July 8th isn't far away. It will have been exactly twenty-five years since Perry's Black Ships sailed into Edo bay. And with the news spreading of Kyoto on fire, Tokyo will collapse into panic, just as it had before the Meiji Era, when it had been Edo. In their fear, the people of Tokyo will begin to turn on anything they can blame — including each other.
It's a perfect recipe for the chaos Shishio lives for.
"Of couse I remember," Okina snaps.
"We know enough," Aoshi says, because if they have to listen to more, he's not sure Okina will let Sawagejou live. And he's not sure he would stop his mentor from killing a man who could lavishly praise such a plan. "Send him to the Lieutenant."
He turns on his heel and walks away. It doesn't stop him from hearing both Beshimi and Okina murmur, "Yes, Okashira," but at least he doesn't have to see the expression on Sawagejou's face anymore.
The root cellar is cleared within the hour. Aoshi settles back into the tea shop, listening to the various conversations that swirl around the room.
It doesn't take long for Takani to sit down at his table.
"You disappeared," she murmurs.
"Aa."
"So I take it none of you are quite so retired as this town thinks you are?"
He sees no reason to answer that question, so he doesn't.

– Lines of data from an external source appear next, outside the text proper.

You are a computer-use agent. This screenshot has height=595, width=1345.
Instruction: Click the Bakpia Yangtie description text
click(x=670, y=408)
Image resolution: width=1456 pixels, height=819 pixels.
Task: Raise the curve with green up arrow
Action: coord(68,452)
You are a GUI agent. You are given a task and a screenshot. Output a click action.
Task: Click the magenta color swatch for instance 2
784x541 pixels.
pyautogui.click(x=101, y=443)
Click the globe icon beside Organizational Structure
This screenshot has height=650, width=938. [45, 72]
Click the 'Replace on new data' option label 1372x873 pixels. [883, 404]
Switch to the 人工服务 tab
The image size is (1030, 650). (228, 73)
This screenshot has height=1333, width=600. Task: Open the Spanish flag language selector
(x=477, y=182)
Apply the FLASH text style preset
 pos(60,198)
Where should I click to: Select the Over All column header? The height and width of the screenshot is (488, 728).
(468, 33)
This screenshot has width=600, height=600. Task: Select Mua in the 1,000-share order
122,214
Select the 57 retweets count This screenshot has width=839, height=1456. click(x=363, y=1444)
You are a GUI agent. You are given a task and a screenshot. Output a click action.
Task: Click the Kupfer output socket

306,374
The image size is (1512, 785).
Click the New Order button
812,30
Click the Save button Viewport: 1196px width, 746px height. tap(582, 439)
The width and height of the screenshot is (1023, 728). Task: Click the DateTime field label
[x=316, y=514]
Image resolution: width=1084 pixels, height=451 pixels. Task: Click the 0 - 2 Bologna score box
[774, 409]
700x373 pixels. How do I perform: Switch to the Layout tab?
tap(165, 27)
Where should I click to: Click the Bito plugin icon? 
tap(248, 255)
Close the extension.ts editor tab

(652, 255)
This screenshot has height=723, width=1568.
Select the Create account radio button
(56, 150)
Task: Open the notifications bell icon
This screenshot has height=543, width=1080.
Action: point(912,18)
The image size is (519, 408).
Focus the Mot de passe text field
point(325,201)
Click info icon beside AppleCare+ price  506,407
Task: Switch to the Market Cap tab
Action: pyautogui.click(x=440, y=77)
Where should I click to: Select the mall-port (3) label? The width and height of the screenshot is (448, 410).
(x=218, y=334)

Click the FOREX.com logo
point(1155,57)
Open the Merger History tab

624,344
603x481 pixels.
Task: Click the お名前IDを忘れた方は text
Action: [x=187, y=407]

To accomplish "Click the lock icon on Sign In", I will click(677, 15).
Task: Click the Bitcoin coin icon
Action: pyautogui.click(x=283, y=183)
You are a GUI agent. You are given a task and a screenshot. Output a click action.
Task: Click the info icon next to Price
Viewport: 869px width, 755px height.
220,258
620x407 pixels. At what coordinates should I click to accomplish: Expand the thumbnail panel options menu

Instead, he pours himself a cup of tea from a pot Omasu rests on a bamboo stand on the table.
"Do you regret any of what you did?"
He sees no reason to answer that, either. He sips at his tea.
"You don't, do you? Why should you? It's not as if you've suffered any —"
Aoshi glares, and she falls silent.
This latest remark does demand an answer, but there's none he can give her. He doesn't feel any need to justify himself to her. Perhaps he should — for her, those wounds are fresher — but how could he even begin to explain any of it?
Hannya had believed him. Misao would, if he shared it with her. No one else.
"If staying here is a problem for you, go back to the Shirobeko." The words are cold, but he tries to soften his tone.
Takani's eyes glitter for a moment, but then she inclines her head. She understood, then.
"I suppose it should be enough for me that Ken-san trusts you," she offers.
By which she means that it isn't enough. He understands all too well.
"For what was done — I regret the necessity." Unless tomorrow he wakes up at the start of the Takeda contract — a thought he doesn't seriously consider, if only because he's not sure he could endure it — he can't change the past. It's as close to an apology as he can offer.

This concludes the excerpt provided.